Efficient way to calculate gradient norms/gradient penalty

Currently, I have the following function implemented for getting the gradient norm for algorithms like SGA and Consensus Optimization:

def hamiltonian_loss(d_x: Tensor, d_z: Tensor, gan: GAN):
    """
    Calculates the "hamiltonian loss" as described in "The Mechanics of n-Player Differentiable Games" (Balduzzi et al
     2018), i.e. the loss function defined by 1/2 of the 2-norm of the overall gradient vector.

    @param d_x: Discriminator evaluated at real samples
    @param d_z: Discriminator evaluated at generated samples
    @param gan: GAN module
    @return: Hamiltonian loss
    """

    # Get gradient
    g_loss_ = gan.generator_loss(d_z)
    d_loss_ = gan.discriminator_loss(d_x, d_z)

    g_grad = grad(g_loss_, gan.G.parameters(), retain_graph=True, create_graph=True)
    d_grad = grad(d_loss_, gan.D.parameters(), retain_graph=True, create_graph=True)

    gradient_vec = tr.cat([tr.flatten(w) for w in g_grad] + [tr.flatten(w) for w in d_grad])

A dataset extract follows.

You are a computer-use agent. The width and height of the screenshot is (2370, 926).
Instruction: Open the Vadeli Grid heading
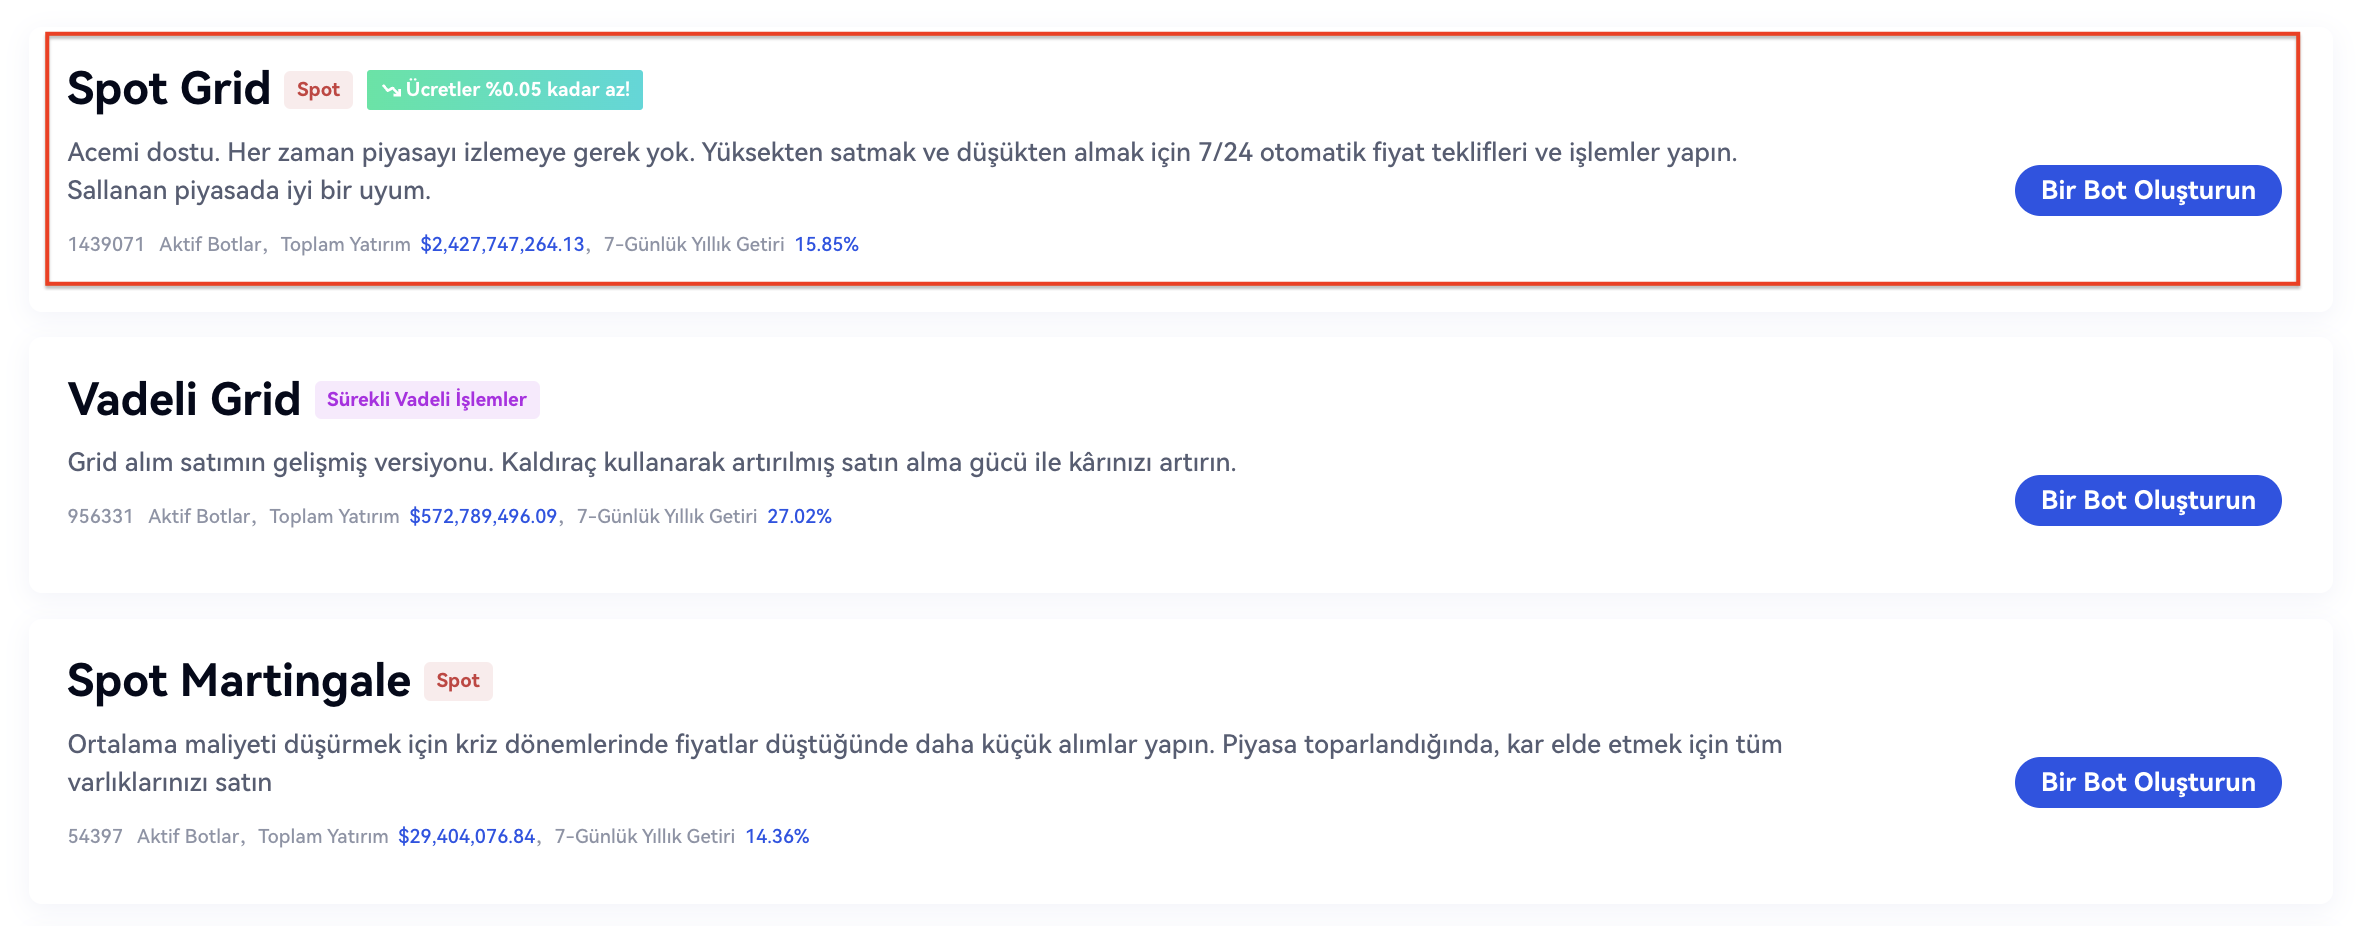(x=184, y=399)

    norm = tr.pow(tr.linalg.norm(gradient_vec), 2) / 2
    return norm

I know this involves a second backpropagation pass and is going to come with a performance hit, but currently evaluation is very, very slow (over a second per iteration).

I think the issue has to do with the list comprehension as it is the only part that is not pure pytorch code. I’ve looked at the documentation for the higher-level API beta, but it doesn’t seem like that’s what I’m looking for.

Is there a way to do this more efficiently?